-------- EXTRACTED RECORDS
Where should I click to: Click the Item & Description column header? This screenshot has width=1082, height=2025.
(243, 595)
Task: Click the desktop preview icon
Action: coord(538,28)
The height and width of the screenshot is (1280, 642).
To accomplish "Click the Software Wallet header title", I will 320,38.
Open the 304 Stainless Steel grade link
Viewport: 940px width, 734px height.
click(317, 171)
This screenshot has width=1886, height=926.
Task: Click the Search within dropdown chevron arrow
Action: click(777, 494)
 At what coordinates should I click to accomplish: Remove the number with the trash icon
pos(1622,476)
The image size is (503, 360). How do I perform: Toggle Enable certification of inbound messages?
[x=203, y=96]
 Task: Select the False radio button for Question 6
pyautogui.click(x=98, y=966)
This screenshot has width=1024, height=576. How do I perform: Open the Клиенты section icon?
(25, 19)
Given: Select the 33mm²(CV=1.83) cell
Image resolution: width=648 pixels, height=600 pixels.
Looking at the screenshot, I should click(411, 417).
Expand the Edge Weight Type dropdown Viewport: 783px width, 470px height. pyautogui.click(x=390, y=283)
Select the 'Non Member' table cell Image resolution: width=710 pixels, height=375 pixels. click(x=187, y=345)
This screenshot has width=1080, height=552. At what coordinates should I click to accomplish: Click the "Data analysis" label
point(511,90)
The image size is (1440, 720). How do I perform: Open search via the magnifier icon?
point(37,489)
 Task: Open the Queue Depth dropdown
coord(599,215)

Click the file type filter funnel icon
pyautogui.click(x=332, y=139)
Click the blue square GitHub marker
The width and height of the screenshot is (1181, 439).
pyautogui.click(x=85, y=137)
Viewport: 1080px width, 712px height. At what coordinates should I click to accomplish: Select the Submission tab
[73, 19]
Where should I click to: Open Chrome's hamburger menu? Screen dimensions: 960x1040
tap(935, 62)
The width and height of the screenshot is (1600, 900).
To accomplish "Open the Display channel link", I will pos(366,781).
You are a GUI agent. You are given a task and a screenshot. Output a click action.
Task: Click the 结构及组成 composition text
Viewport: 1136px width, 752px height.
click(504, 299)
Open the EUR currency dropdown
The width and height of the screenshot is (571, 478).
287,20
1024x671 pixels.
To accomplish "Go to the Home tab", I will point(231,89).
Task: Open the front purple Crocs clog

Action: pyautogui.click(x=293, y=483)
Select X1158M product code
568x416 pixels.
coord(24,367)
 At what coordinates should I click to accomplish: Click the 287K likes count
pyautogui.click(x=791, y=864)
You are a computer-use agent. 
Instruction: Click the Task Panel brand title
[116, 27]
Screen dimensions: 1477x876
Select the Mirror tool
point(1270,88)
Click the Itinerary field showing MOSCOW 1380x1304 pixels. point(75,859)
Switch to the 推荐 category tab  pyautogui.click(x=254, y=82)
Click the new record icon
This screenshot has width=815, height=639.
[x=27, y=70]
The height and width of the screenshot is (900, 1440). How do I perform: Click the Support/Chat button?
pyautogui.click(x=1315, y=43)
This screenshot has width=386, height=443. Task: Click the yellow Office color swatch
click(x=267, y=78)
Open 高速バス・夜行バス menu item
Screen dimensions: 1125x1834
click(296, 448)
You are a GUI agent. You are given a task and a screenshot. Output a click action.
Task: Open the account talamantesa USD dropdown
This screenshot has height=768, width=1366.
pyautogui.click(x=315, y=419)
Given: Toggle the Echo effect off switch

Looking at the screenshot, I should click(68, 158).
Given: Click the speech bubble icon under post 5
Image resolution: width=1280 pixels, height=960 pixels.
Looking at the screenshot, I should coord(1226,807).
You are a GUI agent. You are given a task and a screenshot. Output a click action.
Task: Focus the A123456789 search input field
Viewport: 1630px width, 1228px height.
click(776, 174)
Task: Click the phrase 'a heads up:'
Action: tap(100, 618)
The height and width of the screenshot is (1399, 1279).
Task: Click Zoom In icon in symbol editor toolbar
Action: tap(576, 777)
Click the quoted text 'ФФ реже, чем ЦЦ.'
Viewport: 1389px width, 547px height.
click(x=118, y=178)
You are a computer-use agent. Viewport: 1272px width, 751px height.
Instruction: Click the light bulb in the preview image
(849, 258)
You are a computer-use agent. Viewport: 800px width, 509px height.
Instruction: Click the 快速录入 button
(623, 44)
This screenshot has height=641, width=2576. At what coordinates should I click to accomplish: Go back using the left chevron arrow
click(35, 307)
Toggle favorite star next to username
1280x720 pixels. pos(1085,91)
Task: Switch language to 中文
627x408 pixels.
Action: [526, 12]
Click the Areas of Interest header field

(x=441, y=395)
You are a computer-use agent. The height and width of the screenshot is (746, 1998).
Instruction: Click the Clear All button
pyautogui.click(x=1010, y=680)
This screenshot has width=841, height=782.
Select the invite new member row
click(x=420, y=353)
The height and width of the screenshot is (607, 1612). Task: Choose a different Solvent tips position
----------------
▸ WHAT NEEDS TO BE DONE
Your response should consist of the full listing, repeated exactly.

▸ ANSWER BELOW
Where should I click to: Click the Item & Description column header? This screenshot has width=1082, height=2025.
(243, 595)
Task: Click the desktop preview icon
Action: coord(538,28)
The height and width of the screenshot is (1280, 642).
To accomplish "Click the Software Wallet header title", I will 320,38.
Open the 304 Stainless Steel grade link
Viewport: 940px width, 734px height.
click(317, 171)
This screenshot has width=1886, height=926.
Task: Click the Search within dropdown chevron arrow
Action: click(777, 494)
 At what coordinates should I click to accomplish: Remove the number with the trash icon
pos(1622,476)
The image size is (503, 360). How do I perform: Toggle Enable certification of inbound messages?
[x=203, y=96]
 Task: Select the False radio button for Question 6
pyautogui.click(x=98, y=966)
This screenshot has width=1024, height=576. How do I perform: Open the Клиенты section icon?
(25, 19)
Given: Select the 33mm²(CV=1.83) cell
Image resolution: width=648 pixels, height=600 pixels.
Looking at the screenshot, I should click(411, 417).
Expand the Edge Weight Type dropdown Viewport: 783px width, 470px height. pyautogui.click(x=390, y=283)
Select the 'Non Member' table cell Image resolution: width=710 pixels, height=375 pixels. click(x=187, y=345)
This screenshot has width=1080, height=552. At what coordinates should I click to accomplish: Click the "Data analysis" label
point(511,90)
The image size is (1440, 720). How do I perform: Open search via the magnifier icon?
point(37,489)
 Task: Open the Queue Depth dropdown
coord(599,215)

Click the file type filter funnel icon
pyautogui.click(x=332, y=139)
Click the blue square GitHub marker
The width and height of the screenshot is (1181, 439).
pyautogui.click(x=85, y=137)
Viewport: 1080px width, 712px height. At what coordinates should I click to accomplish: Select the Submission tab
[73, 19]
Where should I click to: Open Chrome's hamburger menu? Screen dimensions: 960x1040
tap(935, 62)
The width and height of the screenshot is (1600, 900).
To accomplish "Open the Display channel link", I will pos(366,781).
You are a GUI agent. You are given a task and a screenshot. Output a click action.
Task: Click the 结构及组成 composition text
Viewport: 1136px width, 752px height.
click(504, 299)
Open the EUR currency dropdown
The width and height of the screenshot is (571, 478).
287,20
1024x671 pixels.
To accomplish "Go to the Home tab", I will point(231,89).
Task: Open the front purple Crocs clog

Action: pyautogui.click(x=293, y=483)
Select X1158M product code
568x416 pixels.
coord(24,367)
 At what coordinates should I click to accomplish: Click the 287K likes count
pyautogui.click(x=791, y=864)
You are a computer-use agent. 
Instruction: Click the Task Panel brand title
[116, 27]
Screen dimensions: 1477x876
Select the Mirror tool
point(1270,88)
Click the Itinerary field showing MOSCOW 1380x1304 pixels. point(75,859)
Switch to the 推荐 category tab  pyautogui.click(x=254, y=82)
Click the new record icon
This screenshot has width=815, height=639.
[x=27, y=70]
The height and width of the screenshot is (900, 1440). How do I perform: Click the Support/Chat button?
pyautogui.click(x=1315, y=43)
This screenshot has width=386, height=443. Task: Click the yellow Office color swatch
click(x=267, y=78)
Open 高速バス・夜行バス menu item
Screen dimensions: 1125x1834
click(296, 448)
You are a GUI agent. You are given a task and a screenshot. Output a click action.
Task: Open the account talamantesa USD dropdown
This screenshot has height=768, width=1366.
pyautogui.click(x=315, y=419)
Given: Toggle the Echo effect off switch

Looking at the screenshot, I should click(68, 158).
Given: Click the speech bubble icon under post 5
Image resolution: width=1280 pixels, height=960 pixels.
Looking at the screenshot, I should coord(1226,807).
You are a GUI agent. You are given a task and a screenshot. Output a click action.
Task: Focus the A123456789 search input field
Viewport: 1630px width, 1228px height.
click(776, 174)
Task: Click the phrase 'a heads up:'
Action: tap(100, 618)
The height and width of the screenshot is (1399, 1279).
Task: Click Zoom In icon in symbol editor toolbar
Action: tap(576, 777)
Click the quoted text 'ФФ реже, чем ЦЦ.'
Viewport: 1389px width, 547px height.
click(x=118, y=178)
You are a computer-use agent. Viewport: 1272px width, 751px height.
Instruction: Click the light bulb in the preview image
(849, 258)
You are a computer-use agent. Viewport: 800px width, 509px height.
Instruction: Click the 快速录入 button
(623, 44)
This screenshot has height=641, width=2576. At what coordinates should I click to accomplish: Go back using the left chevron arrow
click(35, 307)
Toggle favorite star next to username
1280x720 pixels. pos(1085,91)
Task: Switch language to 中文
627x408 pixels.
Action: [526, 12]
Click the Areas of Interest header field

(x=441, y=395)
You are a computer-use agent. The height and width of the screenshot is (746, 1998).
Instruction: Click the Clear All button
pyautogui.click(x=1010, y=680)
This screenshot has width=841, height=782.
Select the invite new member row
click(x=420, y=353)
The height and width of the screenshot is (607, 1612). Task: Choose a different Solvent tips position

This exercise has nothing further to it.